MapD Tweetmap demo


#1

I am interested in learning about how MapD generates top hashtags for a particular spatio-temporal query.

As I understand, MapD Core will retrieve all tweets inside a spatio-temporal region and generate top hashtags from the results. Is everything done on GPU?


#2

Hi,

Thanks for your interest in MapD.

Yes the top hashtags query all runs on GPU. It filters the set of hashtags down by the spatio-temporal contraints and then does a count group by on the unnest hash tags,

hashtags are stored as an array of strings.
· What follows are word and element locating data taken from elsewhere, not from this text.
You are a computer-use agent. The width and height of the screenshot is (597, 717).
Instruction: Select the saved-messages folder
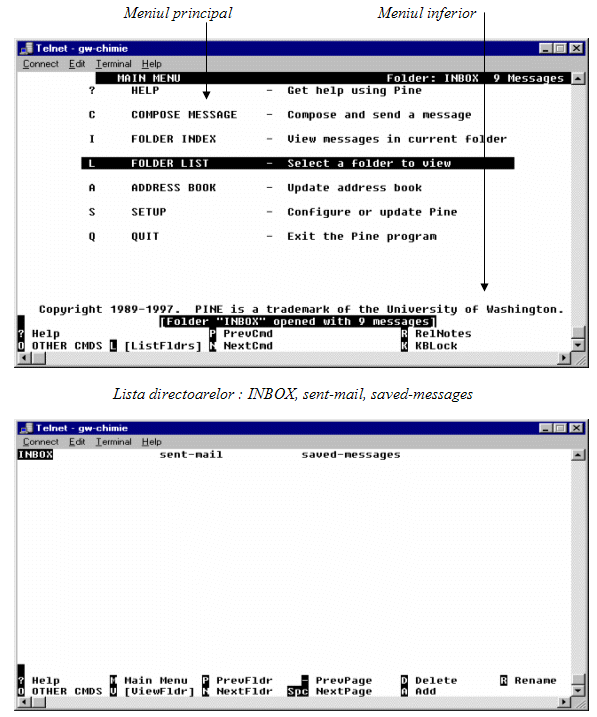point(351,455)

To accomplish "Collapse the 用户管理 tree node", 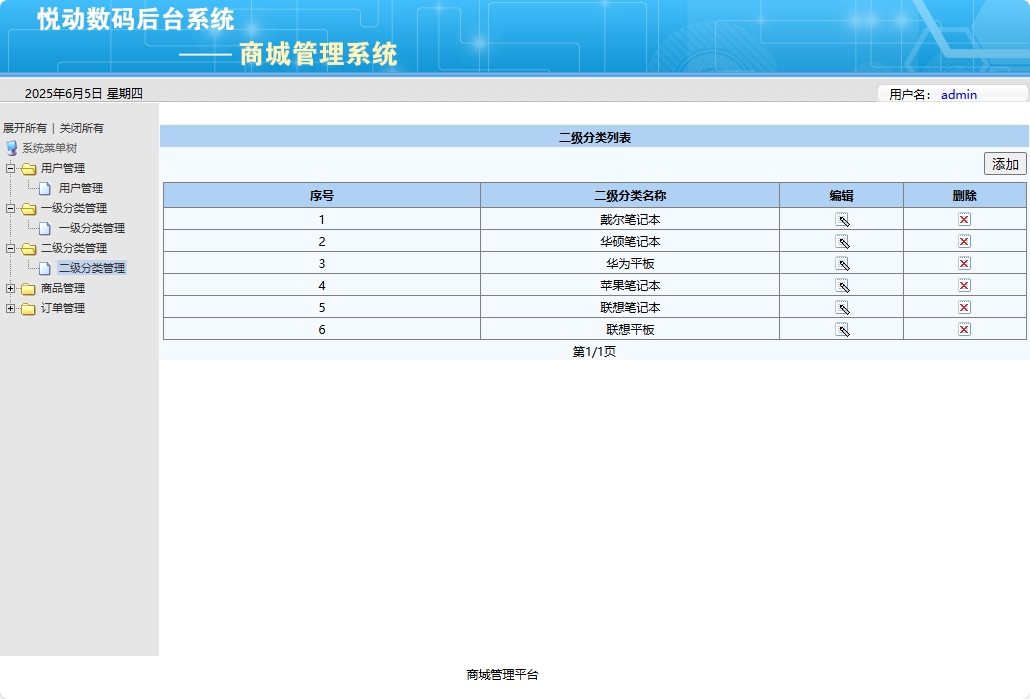I will coord(8,168).
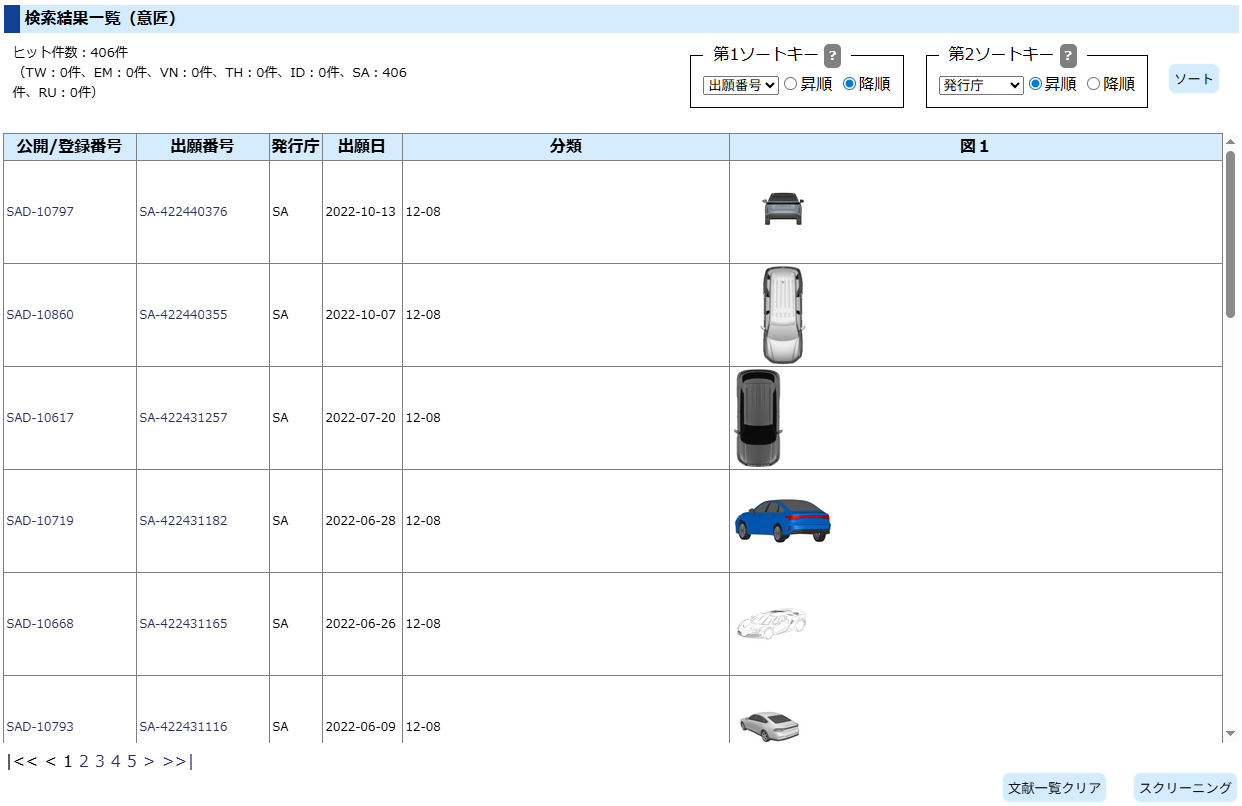Click the 文献一覧クリア button
This screenshot has height=806, width=1242.
click(1054, 788)
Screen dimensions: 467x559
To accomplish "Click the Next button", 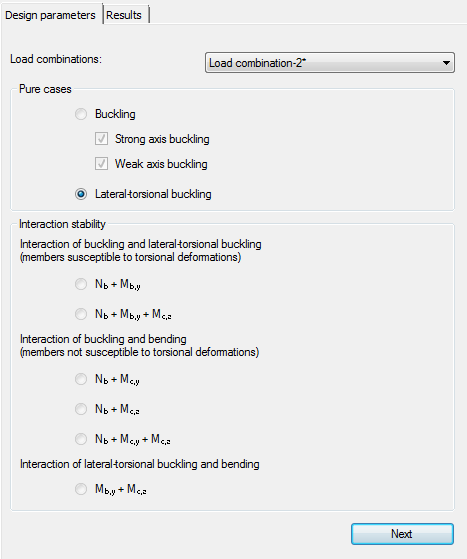I will click(x=402, y=534).
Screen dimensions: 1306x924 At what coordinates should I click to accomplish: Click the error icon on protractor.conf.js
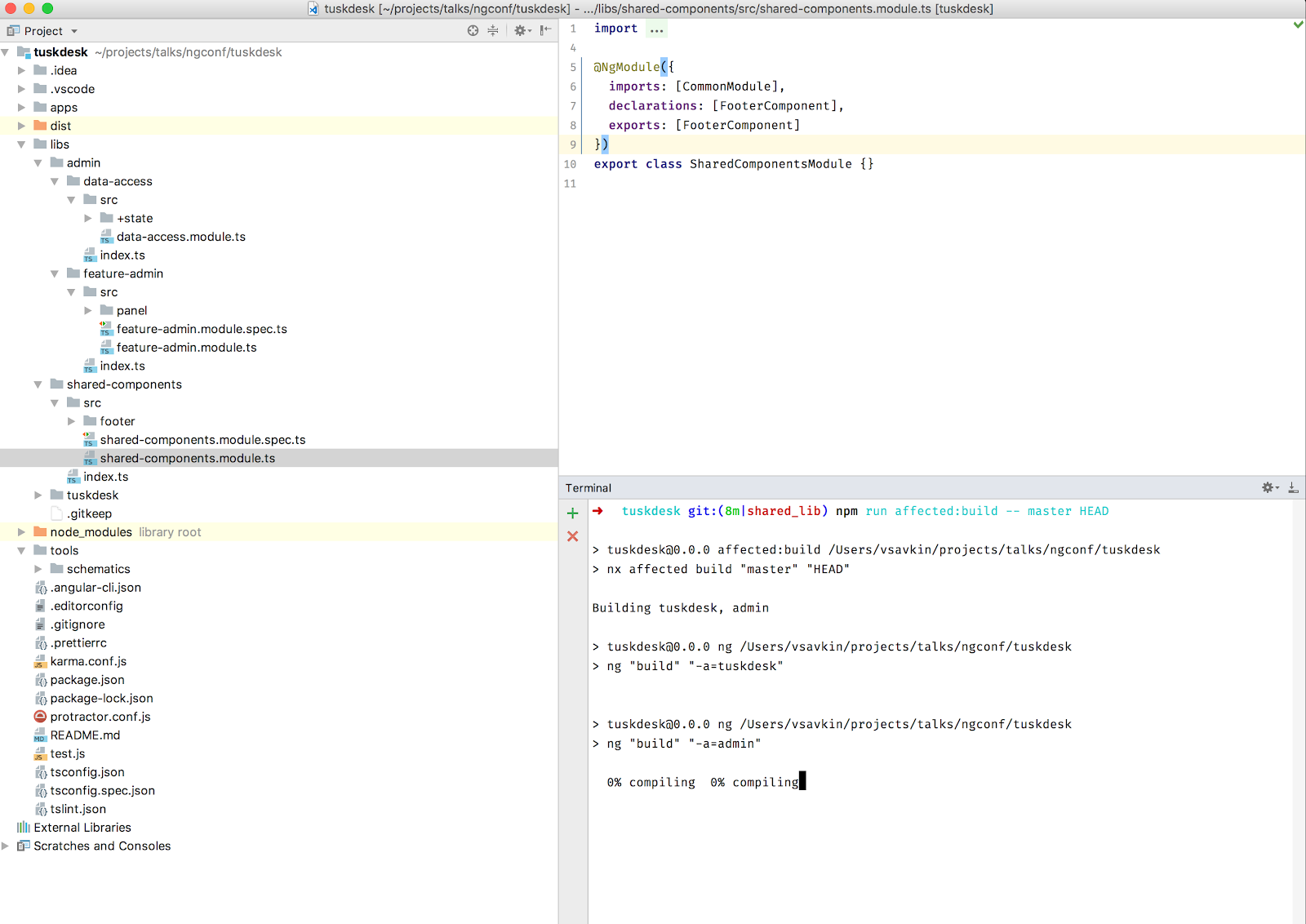pos(39,716)
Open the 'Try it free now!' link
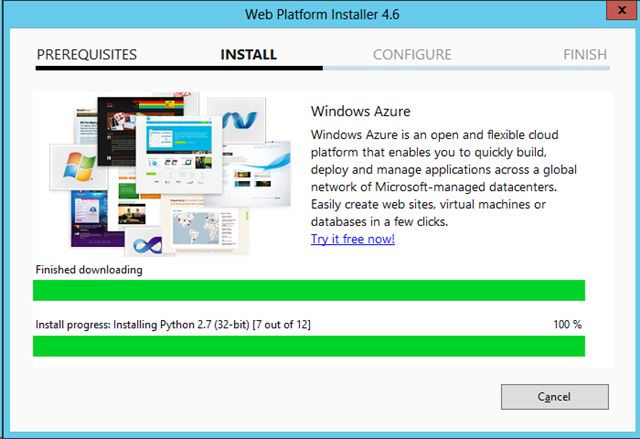Screen dimensions: 640x439 [352, 239]
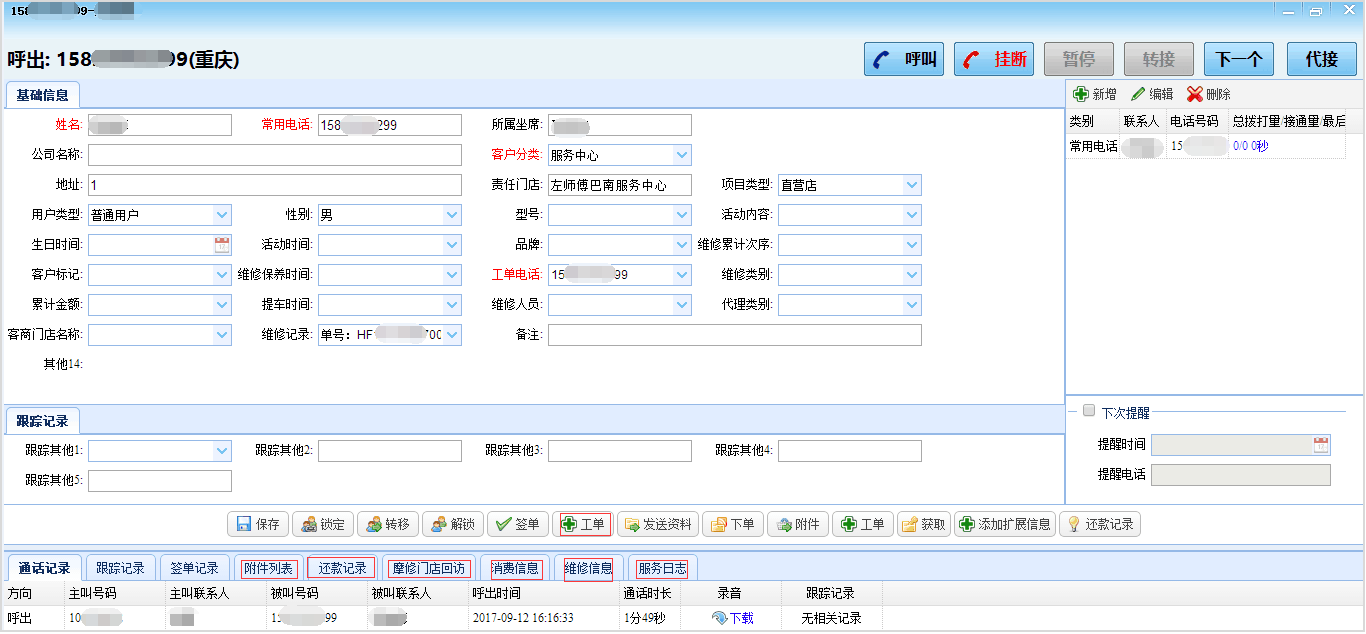Switch to the 维修信息 tab

click(588, 568)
An example query looks like this:

SELECT UNNEST(hashtags) as key0,COUNT(*) AS val FROM tweets_new WHERE (goog_x >= -20037508.33999941 AND goog_x < 20037508.33999947) AND (goog_y >= -19362086.710562475 AND goog_y < 19362086.71052295) GROUP BY key0 ORDER BY val DESC LIMIT 227

regards


#3

Very interesting! Thank you for your response. So as I understand, hashtags column in tweets_new table is encoded as TEXT DICT?


#4

Hi

It is an array of text dict

the table definition is

CREATE TABLE tweets_new (
tweet_id TEXT ENCODING NONE,
tweet_time TIMESTAMP ENCODING FIXED(32),
lat FLOAT,
lon FLOAT,
sender_id BIGINT,
sender_name TEXT ENCODING DICT(32),
location TEXT ENCODING DICT(32),
source TEXT ENCODING DICT(16),
reply_to_user_id BIGINT,
reply_to_tweet_id BIGINT,
lang TEXT ENCODING DICT(8),
followers INTEGER,
followees INTEGER,
tweet_count INTEGER,
join_time TIMESTAMP ENCODING FIXED(32),
tweet_text TEXT ENCODING NONE,
country TEXT ENCODING DICT(8),
admin1 TEXT ENCODING DICT(32),
admin2 TEXT ENCODING DICT(16),
place_name TEXT ENCODING DICT(32),
state_abbr TEXT ENCODING DICT(8),
county_state TEXT ENCODING DICT(16),
origin TEXT ENCODING DICT(8),
hashtags TEXT[] ENCODING DICT(32),
tweet_tokens TEXT[] ENCODING DICT(32),
goog_x FLOAT,
goog_y FLOAT,
is_exact BOOLEAN)

regards


#5

Thank you so much for that information! I plan to use MapD Core to create something similar to Tweetmap, and this would help me a lot!


#6

Great,

Hope to see it in action soon.

One note: You do not need to use mercator projection (goog_x, goog_y) anymore you can use lat an lon directly

There is a project underway to bring the full tweetmap app up to date and share it as a sample of a custom built app on MapD framework but it may be too late for you, if you are already underway.

regards


#7

Thank you for this information! Actually I am working on the backend right now, so hopefully I will be able to reuse part of the frontend.


#8

Do Arrays work in the current release?

I only ask because I do not see them mentioned in the documentation (but boy, am I glad to see them)


#9

Hey acmeguy,
MapD Core does have basic support for arrays, currently for non-distributed architectures only. For e.g.

select unnest(hashtags),count(*) from tweets group by unnest(hashtags) limit 50

Further documentation here.

Best,
Ed


#10

Can confirm. I was able to create a simple tweets table with tweet_text TEXT[] ENCODING DICT(32) and do aggregation based on that field.